Crónicas y reportajes / Migración
La desafortunada historia de un hombre indocumentado, vendido, extorsionado y deportado

Según uno de los más viejos coyotes de Chalatenango, hay normas que un buen coyote debe cumplir; y hay también preguntas que un buen migrante debe hacer a su coyote. Esta es la historia de un hombre que no hizo esas preguntas. Esta es la historia de un coyote que no cumplió esas normas. 


Fecha inválida
Óscar Martínez

Microbus utilizado por coyotes para transportar a sus clientes hacia la frontera de Estados Unidos en el estado de Sonora. Foto Eduardo Soteras
 
Microbus utilizado por coyotes para transportar a sus clientes hacia la frontera de Estados Unidos en el estado de Sonora. Foto Eduardo Soteras

El señor coyote, desparramado sobre su silla de pitas de hule en medio del calor del mediodía, luce como lo que es: el patriarca de un extenso linaje de hombres de este departamento salvadoreño de Chalatenango. Hombres que trabajan de guiar personas hacia Estados Unidos. Hombres que trabajan de cruzar a la gente por países que no les dan permiso para cruzar.
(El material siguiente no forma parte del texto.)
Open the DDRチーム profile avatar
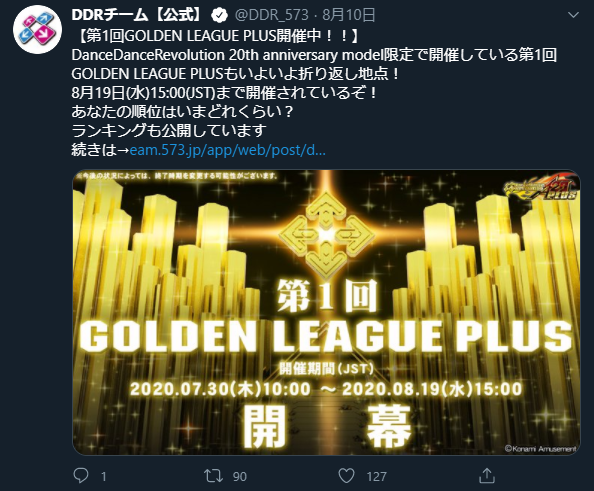 pyautogui.click(x=38, y=30)
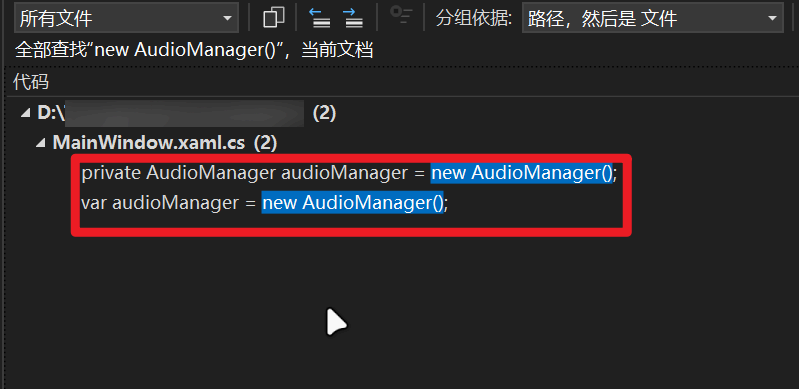The image size is (799, 389).
Task: Select the MainWindow.xaml.cs file entry
Action: point(149,143)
El señor coyote es —según me lo presentó un traficante de quesos y cigarros— el más veterano de los coyotes de este departamento. Empezó en 1979, cuando los salvadoreños que querían viajar contrataban a un guatemalteco. Así lo hizo la primera vez el señor coyote. Luego se puso a trabajar para el guatemalteco consiguiéndole clientes en El Salvador. Luego, acompañándolo en algunos viajes. Luego, cuando ya había descifrado las reglas del camino, se independizó.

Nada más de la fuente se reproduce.